If you’re a real estate investor, you’re probably interested in learning more about the other types of loans available on the market. Conduit loans were created around the end of the twentieth century. They are mostly unknown to the majority of investors in commercial real estate. If you’re wanting to learn more about this type of loan, it’s a good idea to start doing a little bit of research.

How it Works

As a commercial investor, it’s a wise idea to be familiar with all the loan types out there. CMBS conduit loans are commercial mortgage-backed securities. These commercial mortgages are bundled with other loans and made into securities. Once they’re securitized, they are then put on the market for sale to investors. These packaged loans act as a form of collateral to back the security.

What it Does

When investors choose CMBS conduit loans, they mostly do so because of the beneficial fixed interest rates. These rates tend to be much lower than traditional mortgage loan rates. However, the rates can change based on a few different stipulations. Factors like the property’s location, the quality of the property management, the quality of the property itself, and the quality of the tenants can either raise or lower the interest rate. If your property has all these items in your favor, then you’ll expect lower rates than a high-risk property would entail.

Why it Works

CMBS conduit loans are usually favorable investments to make. There are many institutional investors out there in the secondary market. When the security reaches the market, it is then broken up into different pieces called tranches. Each of these tranches will be different based on the interest rate, maturity date, and how much return can be expected. Investors have differently related tranches based on the risk amount of their businesses. For example, a hedge fund would be considered a high-risk buyer, and would probably have stricter terms.

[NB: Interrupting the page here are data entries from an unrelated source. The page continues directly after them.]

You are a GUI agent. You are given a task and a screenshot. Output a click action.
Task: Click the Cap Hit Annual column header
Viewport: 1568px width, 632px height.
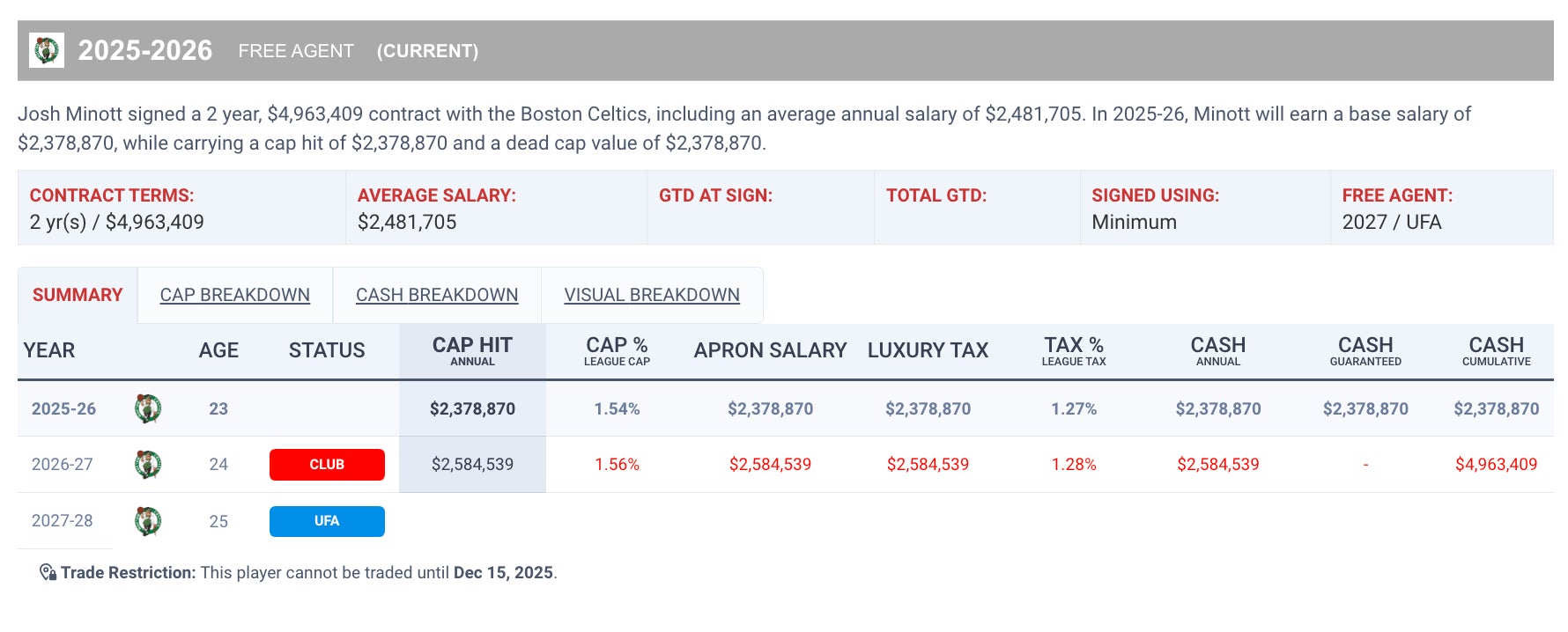pyautogui.click(x=472, y=350)
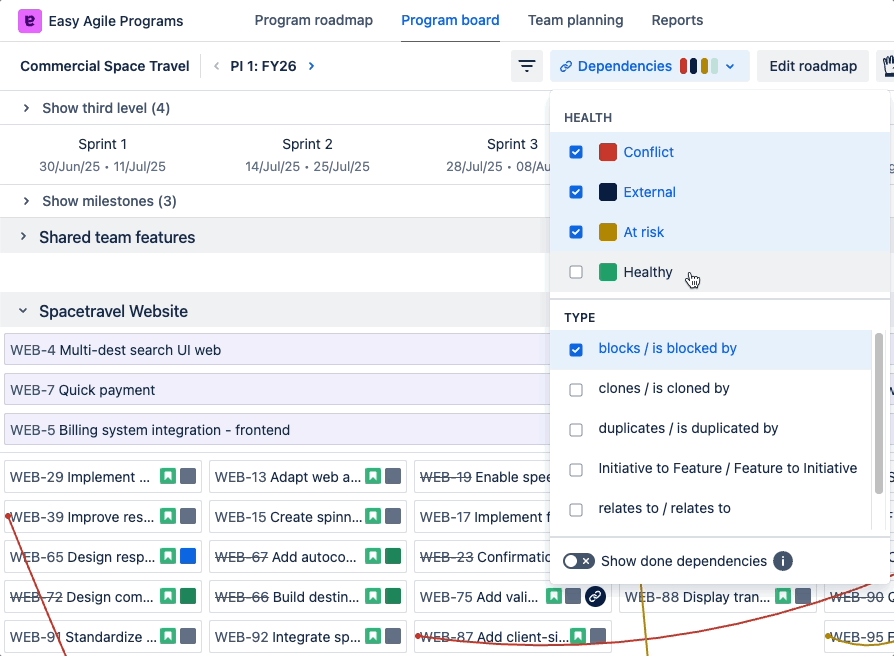Open the Team planning tab
894x656 pixels.
(575, 20)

A pension fund would be much lower risk and this tranch would have more lenient terms. Another difference between conduit loans and traditional commercial loans is with the terms of early repayment. Investors make money on the loan’s interest, so if the loan is paid off early, they might lose money. The terms are structured to eliminate losses for paying the loan early.

Conduit loans can help investors make a lot of money. If you think they’re right for you, check with your local financial institution.